You pull a suitcase along the floor by exerting 43N at an angle. The force of friction is 27 N and the suitcase moves at a constant speed. What angle does the handle make with the horizontal?

To find the angle at which the handle of the suitcase is being pulled with respect to the horizontal, we need to understand the forces acting on the suitcase. Given that the suitcase is moving at a constant speed, the net force acting on the suitcase must be zero. This means that the horizontal component of the pulling force must be equal to the force of friction.

The force exerted on the handle can be broken down into two components: a horizontal component (parallel to the floor) and a vertical component (perpendicular to the floor).

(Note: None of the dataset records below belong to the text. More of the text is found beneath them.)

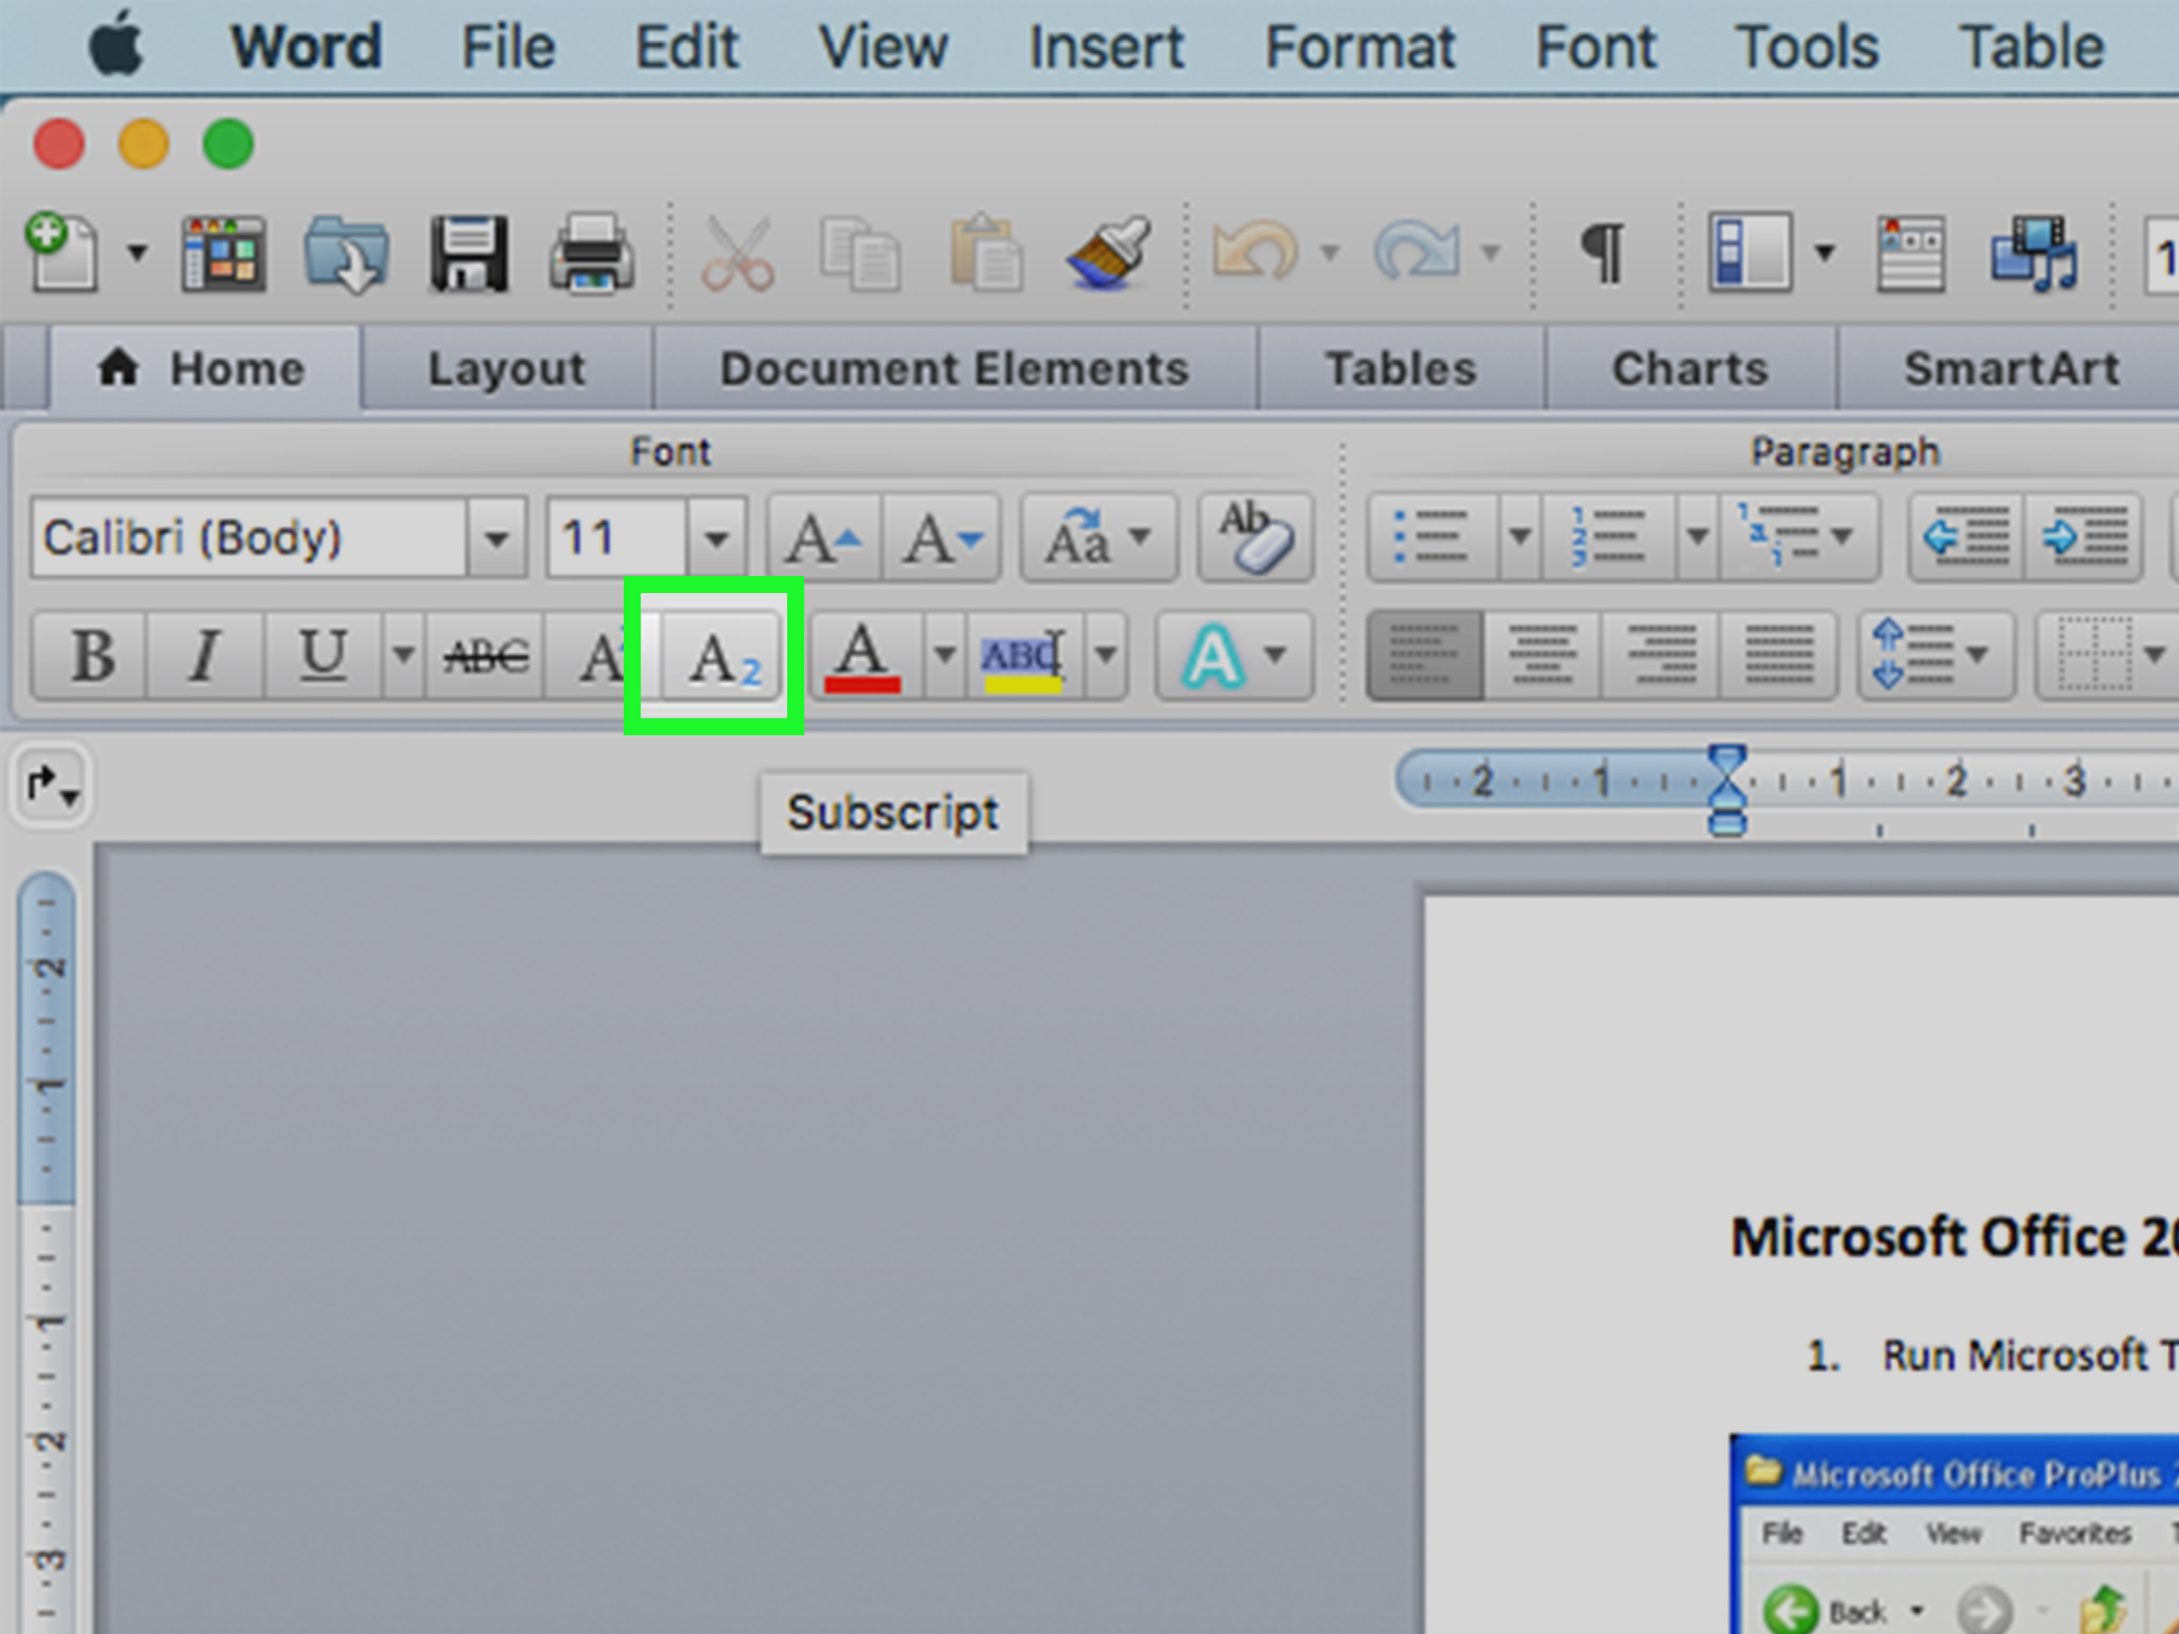Apply justified paragraph alignment
Screen dimensions: 2179x1634
tap(1780, 655)
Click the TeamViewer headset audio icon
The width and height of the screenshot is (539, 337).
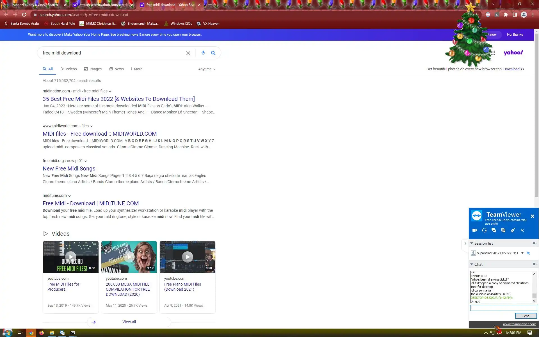(484, 230)
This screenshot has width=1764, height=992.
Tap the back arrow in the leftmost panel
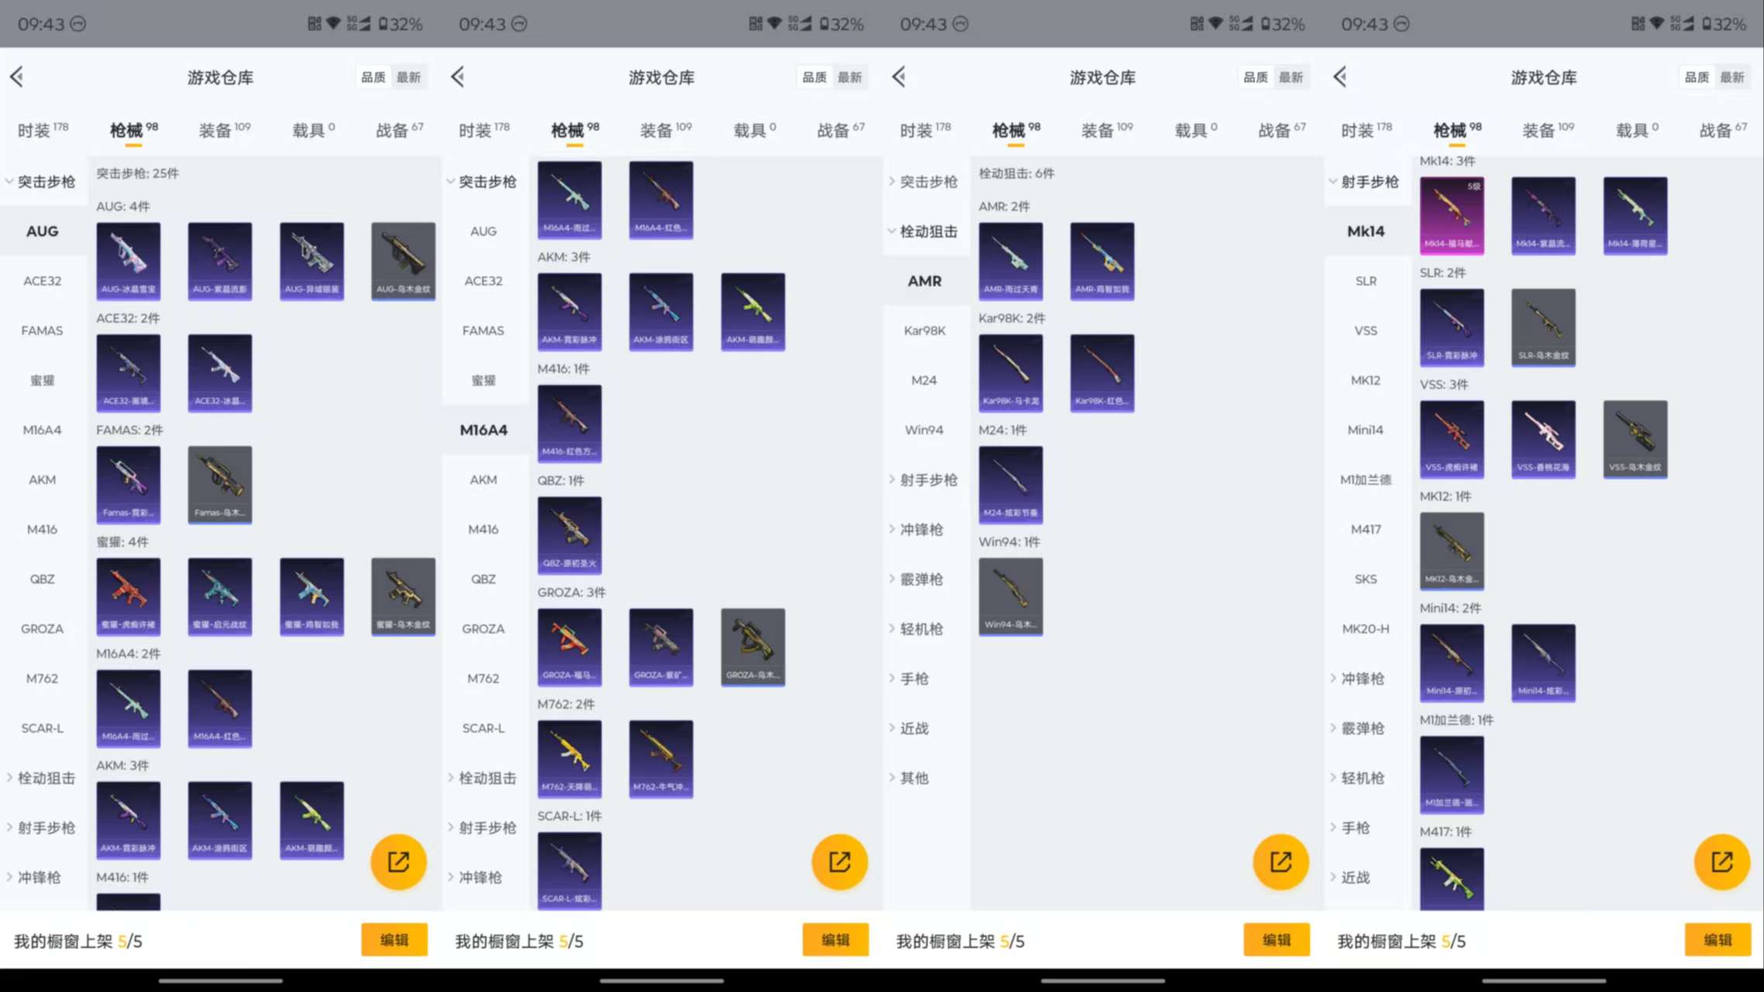(x=16, y=76)

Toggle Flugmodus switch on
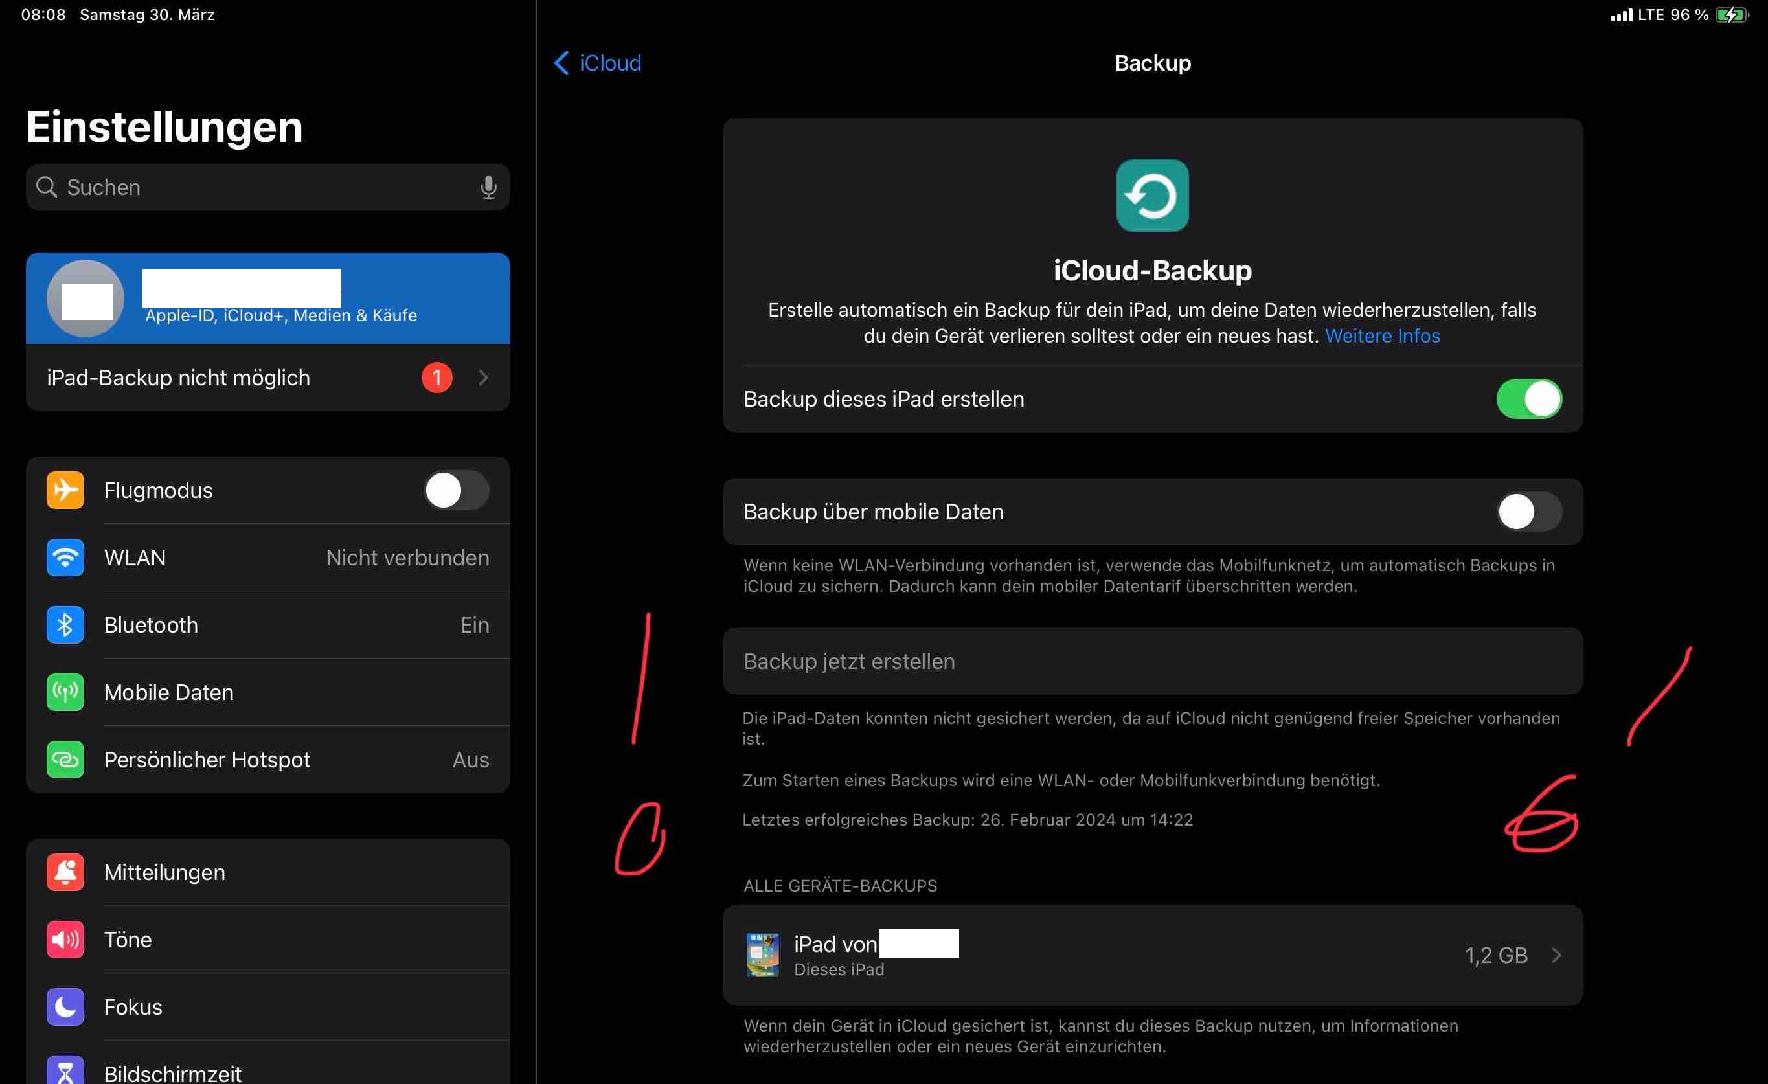tap(456, 491)
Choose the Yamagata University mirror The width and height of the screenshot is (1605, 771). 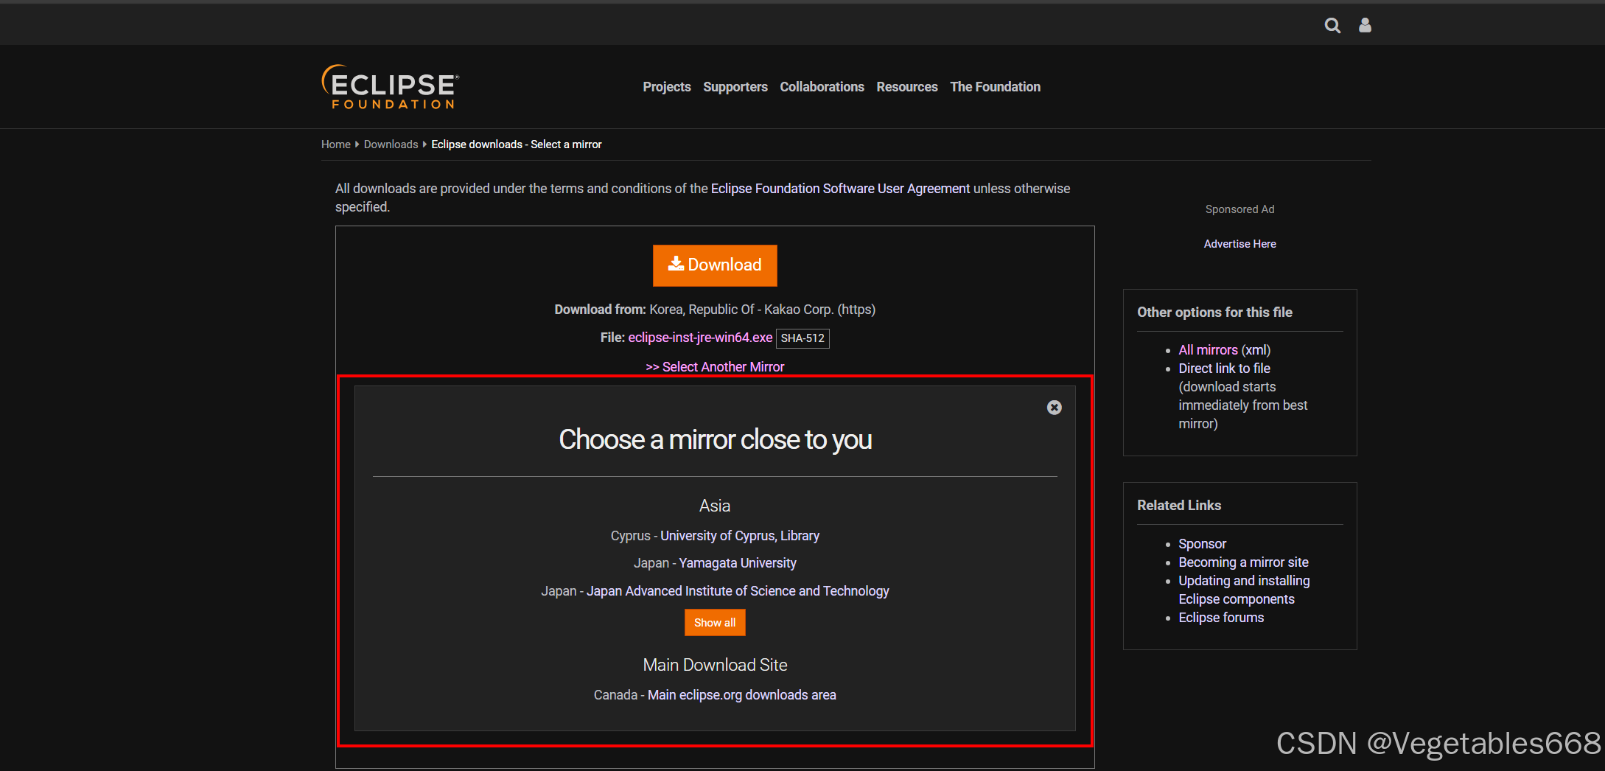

Let's denote the force exerted on the handle as \( F \), the force of friction as \( f_{friction} \), and the angle at which the handle is pulled as \( \theta \).

We can use trigonometry to find the horizontal component of the pulling force, which is given by: \( F_{horizontal} = F \cdot \cos(\theta) \)

Since the suitcase moves at a constant speed, there is no net force in the horizontal direction, which means \( F_{horizontal} \) must be equal to the force of friction: \( F_{horizontal} = f_{friction} \)

So we have: \( F \cdot \cos(\theta) = f_{friction} \)

Now we can solve for \( \theta \): \( \cos(\theta) = \frac{f_{friction}}{F} \) \( \theta = \cos^{-1}\left(\frac{f_{friction}}{F}\right) \)

Plugging in the values we have: \( F = 43 \, N \) \( f_{friction} = 27 \, N \)

\( \theta = \cos^{-1}\left(\frac{27}{43}\right) \)

Now you can use a calculator to find the angle \( \theta \): \( \theta = \cos^{-1}\left(\frac{27}{43}\right) \approx 51.6^\circ \)

So the angle the handle makes with the horizontal is approximately 51.6 degrees.